There are a lot of reasons health care costs in the United States continue to grow. One is that we don't really have a market for many of our health care products, and in important ways we are disincentivized to price shop. But another important factor is that much of what Americans consider health "insurance" nowadays is really mostly a maintenance agreement, not insurance. And often the most expensive features in those maintenance agreements are forced onto plans by state and federal officials
Imagine if cars had to be sold this way. Say that I just need a cheap car to get to work every day, but the law prevented dealerships from selling me a car without gold rims, tinted windows, and free oil changes for life—in other words, all the bells and whistles. My budget may be $5000 for the car, but the dealership may only be able to sell cars that start at $30,000 because of all the mandates.

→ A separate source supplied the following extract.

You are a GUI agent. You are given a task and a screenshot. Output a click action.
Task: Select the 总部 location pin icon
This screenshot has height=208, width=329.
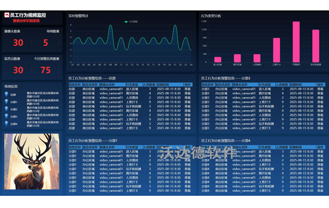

The result isn't that I end up getting the more expensive car with the mandated features—but that I might have to go without a car entirely.
That's the problem in American health care in a nutshell. Some people may find themselves overpaying for a product they don't want, and others may end up going without a product that they really need because it's so expensive.
There's a wrinkle in that health care paradigm, though. While longer-term insurance plans typically fall under the auspices of federal regulation and often have state coverage mandates tacked on, "short-term medical insurance" (or STM) can often sidestep the mandate layers and offer a product that is insurance first and a maintenance plan second, if at all.
That may sound a bit jarring if you're used to health insurance as maintenance, but imagine how much homeowner's insurance would cost if government required insurers to include a grass-mowing benefit, or if a car owner's insurance had to include an oil change benefit. STM generally avoids those additional costs by focusing on the financial backstop that insurance is actually supposed to be.
Having greater latitude in finding a plan that fits your medical needs (and your budget) is an important step in fixing the health care cost problems we see in America today, and that's what one proposal from the House appears to offer. The legislation would expand the duration that an STM plan can last from six months to a year in Missouri, and it would also make clear that the STM plan a consumer might purchase is different from the insurance plans they might be used to. Specifically, the plans would have to state plainly in their documents that,
This policy may not cover preexisting conditions, including conditions you may currently have and are unaware of but are not diagnosed until the policy's term. This policy may not cover certain essential health benefits, including prescription drugs, preventative care, and emergency services. Before you realize benefits under this policy, you may be responsible for a deductible and/or coinsurance. Be sure to discuss these items with your insurance broker before purchasing a short-term medical policy.
In other words, a consumer may not have every medical condition covered—the maintenance plan would be limited—but if they were hit by a bus, they'd have a financial backstop because they'd at least have the STM's insurance protecting them.
And as the name suggests, STM is generally used for shorter periods of time than more fully-featured health maintenance plans. Some people may need it to fill a temporary gap in employer-sponsored coverage, and others may prefer it as an alternative to vastly more expensive Obamacare plans, even though STM plans are "skinnier" in terms of benefits and were generally non-compliant for purposes of the mandate penalty.
Expanding the scope of STM coverage would help to resolve both of the problems I articulated at the beginning of this blog post—the limited incentive to shop around for coverage, and the multi-layered onion of mandates—that drive up the cost of the average health "insurance" plan.
This STM expansion idea is an excellent one that helps to meet the needs of people who really want coverage but don't want or can't afford what the government is trying to impose on them. I hope the idea receives increasing attention as the session continues.